人間が操作する乗り物に客として乗るという、きわめて当たり前の信用関係に疑問が投げかけられたからである。
我々はなぜ、どこまで他人が操作する乗り物という機械を信用しているのだろうか。
機械システムの構造や性能を完全に理解して信用しているわけではもちろんない。しかも機械は人間より硬いし重いし速いから、制御不能になって暴走すれば、確実に人間を死に至るまで破壊することは知っている。
では、操作をする人間を理解しているかというと、機械よりはるかに「ブラックボックス」と化しているというべきだろう。誰もその人間の性格が短気なのか慎重なのか判らないし、技量も知るすべがない。
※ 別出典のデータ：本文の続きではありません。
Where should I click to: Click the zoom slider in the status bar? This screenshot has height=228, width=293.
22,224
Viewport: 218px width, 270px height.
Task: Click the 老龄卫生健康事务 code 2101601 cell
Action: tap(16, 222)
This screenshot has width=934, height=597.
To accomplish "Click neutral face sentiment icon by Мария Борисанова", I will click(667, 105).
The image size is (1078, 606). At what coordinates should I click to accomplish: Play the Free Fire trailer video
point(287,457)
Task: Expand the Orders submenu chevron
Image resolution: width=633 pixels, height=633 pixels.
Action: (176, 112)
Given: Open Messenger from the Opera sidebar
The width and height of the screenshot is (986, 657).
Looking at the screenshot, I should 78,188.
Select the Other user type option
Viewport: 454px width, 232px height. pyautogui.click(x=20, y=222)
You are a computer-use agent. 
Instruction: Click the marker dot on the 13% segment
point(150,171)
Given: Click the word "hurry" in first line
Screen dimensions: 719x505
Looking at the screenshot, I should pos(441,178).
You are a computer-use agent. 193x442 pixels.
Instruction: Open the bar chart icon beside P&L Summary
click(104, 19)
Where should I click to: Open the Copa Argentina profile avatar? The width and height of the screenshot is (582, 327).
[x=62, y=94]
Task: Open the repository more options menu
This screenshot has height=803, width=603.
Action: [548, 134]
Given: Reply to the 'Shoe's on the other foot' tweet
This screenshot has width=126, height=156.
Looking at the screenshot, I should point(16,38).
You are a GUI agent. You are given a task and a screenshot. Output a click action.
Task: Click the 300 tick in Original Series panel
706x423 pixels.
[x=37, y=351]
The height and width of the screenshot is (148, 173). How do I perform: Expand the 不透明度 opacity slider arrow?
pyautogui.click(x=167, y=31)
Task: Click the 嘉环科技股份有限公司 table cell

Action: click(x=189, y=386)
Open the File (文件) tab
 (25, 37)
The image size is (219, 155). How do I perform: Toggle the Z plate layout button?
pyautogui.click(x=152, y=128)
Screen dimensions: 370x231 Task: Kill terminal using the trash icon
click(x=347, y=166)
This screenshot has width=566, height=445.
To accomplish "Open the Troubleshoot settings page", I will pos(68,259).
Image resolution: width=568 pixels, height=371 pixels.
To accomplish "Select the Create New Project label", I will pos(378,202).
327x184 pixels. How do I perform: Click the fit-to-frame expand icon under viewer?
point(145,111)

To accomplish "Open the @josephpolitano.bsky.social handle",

つまり機械と人間という不確定の掛け算で不確定な「乗り物」に乗るのは、ある種最低限の信用が付与されているからに他ならない。
それは、「人間は死にたくない、怪我したくない」という暗黙の共通理解に基づく信用である。普段はあまりにも当たり前すぎて意識にものぼらないし、それが無くては人間が社会生活することすら不可能になるとも言える、道路などのハードなインフラ以上の社会の最深部のインフラであろう。
「死にたくない」
これが乗客と操作者に共通していると思っているから、「いざとなったら助かる方向に操作する」と信用することができている。
今回の「副操縦士が故意に墜落させた」というのは、この信用を根底から覆している。

「死にたくない」という共通基盤が存在しない人間は、どれほど恐ろしいか。それは太平洋戦争で「特攻」がアメリカ兵を震え上がらせ、911でアメリカ大統領を逆上させ、中東での自爆テロになすすべがないのでも分かる。
もっとも恐ろしいところは、副操縦士が「普通の」人間であって事前には何の兆候も見いだせなかったということである。
こうなると、彼は「1人」であると同時に「全ての人間」である可能性を示してしまった。テロリズム思想に染まっているわけでも、精神や人格の偏りでもなく、まったく他の人間と区別することができない「人間」全ての代表となったのである。

「死にたくない」が消えていくということは、戦争やテロを敢行する性向と同じかそれ以上の、人間性の根幹であるの社会性を否定し、人類のアポトーシスが始まったと言ってよいほどの脅威であると思うのだ。